Whether the Company acts as a data controller or a data processor, it maintains records of all processing activities involving personal data in accordance with the obligations set forth in the GDPR (Article 30). In these records, the Company includes all the information necessary to comply with the GDPR and to cooperate with supervisory authorities as required under the GDPR (Article 31).
The Company processes users’ personal data in a manner that ensures appropriate security, including protection against unauthorized or unlawful processing, accidental loss, destruction, or damage. To achieve this level of protection, the Company implements appropriate technical and organizational measures (as required by Article 25(1) and Article 32 of the GDPR).
Unless a longer retention period is required or permitted by law, the Company will retain users’ personal data only for as long as necessary to fulfill the purposes outlined in this Policy.
In the event of a security breach that results in the accidental or unlawful destruction, loss, alteration, unauthorized disclosure of, or access to personal data subject to transfer, storage, or other processing, the Company has established mechanisms and guidelines to promptly detect and assess the nature of such breaches. Based on the results of its assessment, the Company will make the necessary notifications to the supervisory authority and inform affected data subjects, including users (in accordance with Articles 33 and 34 of the GDPR).
The Company has established mechanisms and guidelines to detect data processing activities that may result in high risks to users’ rights and freedoms (Article 35 of the GDPR). If such processing activities are detected, the Company will evaluate them internally and either halt the processing or ensure that appropriate technical and organizational measures are implemented to comply with the GDPR and continue the processing if necessary.
In case of doubts, the Company will contact the relevant data protection supervisory authority for advice and recommendations (Article 36 of the GDPR).
Users have the following rights regarding personal data collected and processed by the Company:
Please refer to the contact information section to exercise any of the above rights.
In case of dissatisfaction with the Company’s response to requests or complaints regarding the processing of personal data, users may lodge a complaint with the data protection supervisory authority.
The Company does not intentionally collect or process information about children under the age of 16 without parental permission and consent.
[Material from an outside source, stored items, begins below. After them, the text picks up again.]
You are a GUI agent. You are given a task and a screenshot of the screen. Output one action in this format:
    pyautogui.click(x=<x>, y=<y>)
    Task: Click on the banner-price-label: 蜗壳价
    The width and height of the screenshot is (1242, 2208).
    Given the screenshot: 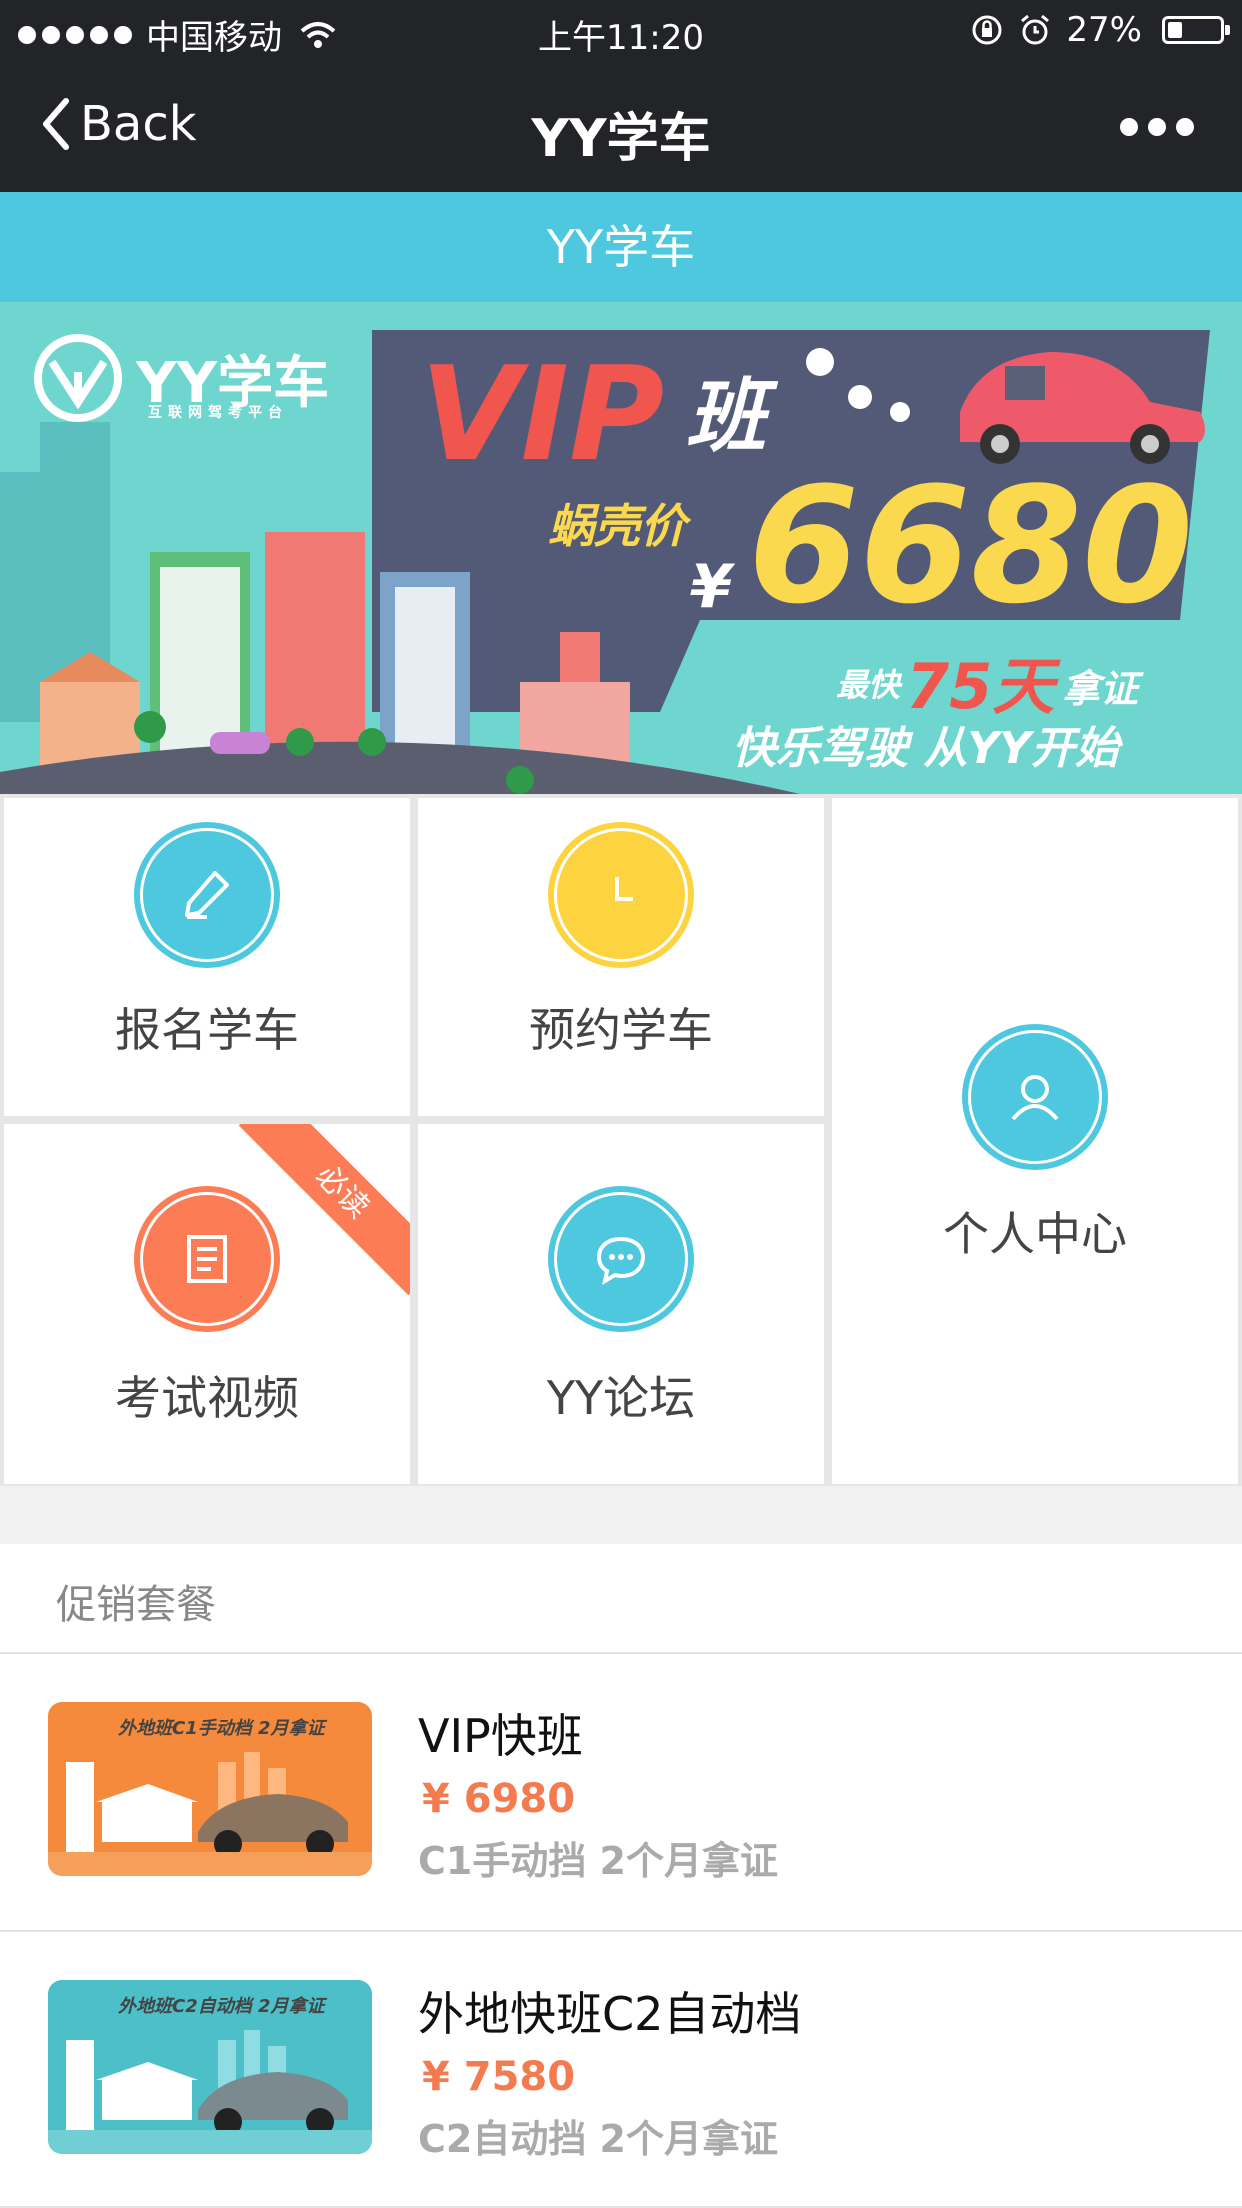 What is the action you would take?
    pyautogui.click(x=617, y=526)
If the Company discovers that it has directly collected and processed personal data of children under the age of 16 or below the minimum age required by GDPR in EU member states, the Company will take measures to promptly delete such information. If you become aware that a child under the age of 16 has provided personal information to the Company, please reach out immediately using the contact details provided in this policy.
The Company may provide hypertext links to third-party websites or internet sources from the website where this policy is published. The Company does not manage or have responsibility for the actual handling and content related to third-party personal data protection. Please carefully read the privacy policies of such third parties and review how they collect and process your personal data.
The Company may periodically revise or update this policy. Changes to this policy will become effective as soon as the revised version of the policy is posted. When making significant changes that the Company considers important, we will notify users through the website to the extent possible and, in some cases, may seek users’ consent.